New powers enabling the Welsh Government to set the rates of income tax payable by people in the region have come into effect.

The move enables Welsh ministers to adjust income tax by 10p in every £1 for each tax band, which could mean significantly different tax bills to the rest of the UK.

However, income tax rates will stay the same this financial year and ministers have indicated that they are unlikely to change them before elections for the Welsh Assembly in 2021.

Under the new arrangements, income tax from Welsh taxpayers will continue to be collected by HMRC and the personal allowance – the amount people can earn before they start paying tax – will be the same as in the rest of the UK.

From now on, however, the UK government will reduce the three rates of income tax paid by Welsh taxpayers – lowering the basic rate from 20% to 10%, the higher rate from 40% to 30%, and the additional rate from 45% to 35%.

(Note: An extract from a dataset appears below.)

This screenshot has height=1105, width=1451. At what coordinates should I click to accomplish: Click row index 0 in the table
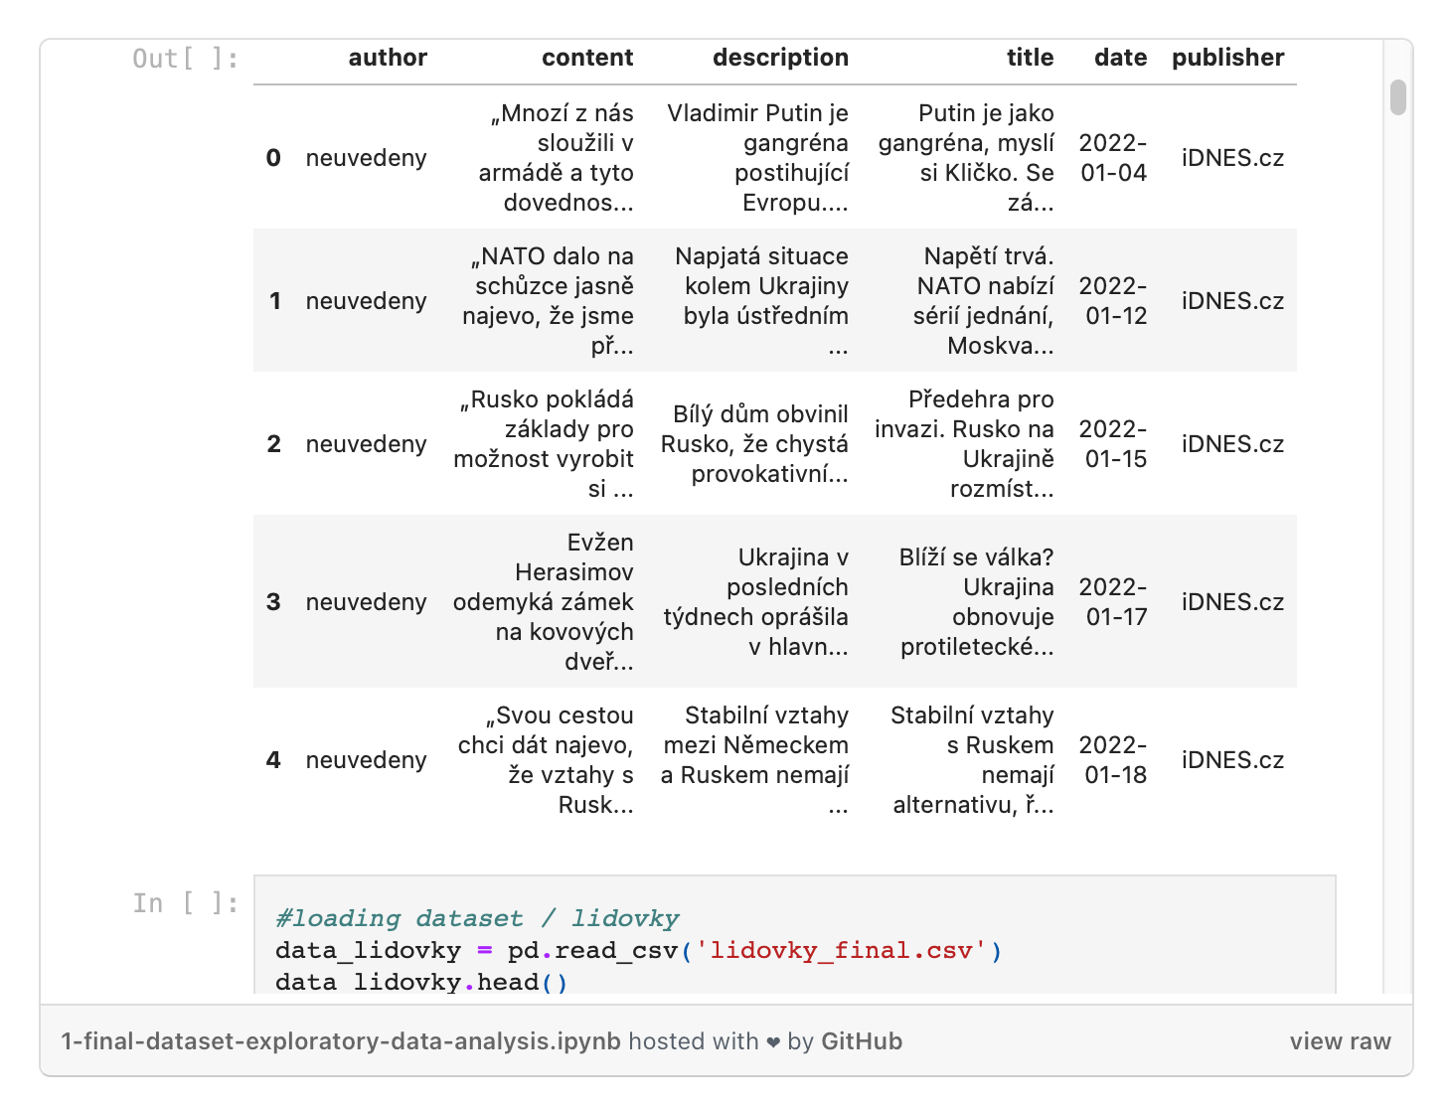click(x=273, y=157)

The Welsh government will then decide the distinct Welsh rates of income tax to be added to the reduced UK rates.

A Welsh Treasury will get this 10p in each band to spend directly on public services in the region, meaning that this money will, for the first time, stay in the region and will not go directly to the UK Treasury.

This could mean that up to £5bn of devolved and local tax revenue now raised in Wales will stay in the principality.

Analysts believe the move could help to make the Welsh Assembly more accountable for its spending policies, by linking the amounts it raises through its proportion of tax to the decisions that it takes.

There has been discussion about whether a 1p in the pound tax increase on the basic rate – potentially raising about £200m – should be allocated to social care in Wales.

In another boost for the region, a deal agreed with the UK Treasury means that Welsh ministers will now also be able to borrow £1bn - twice as much as before - to fund building and infrastructure projects.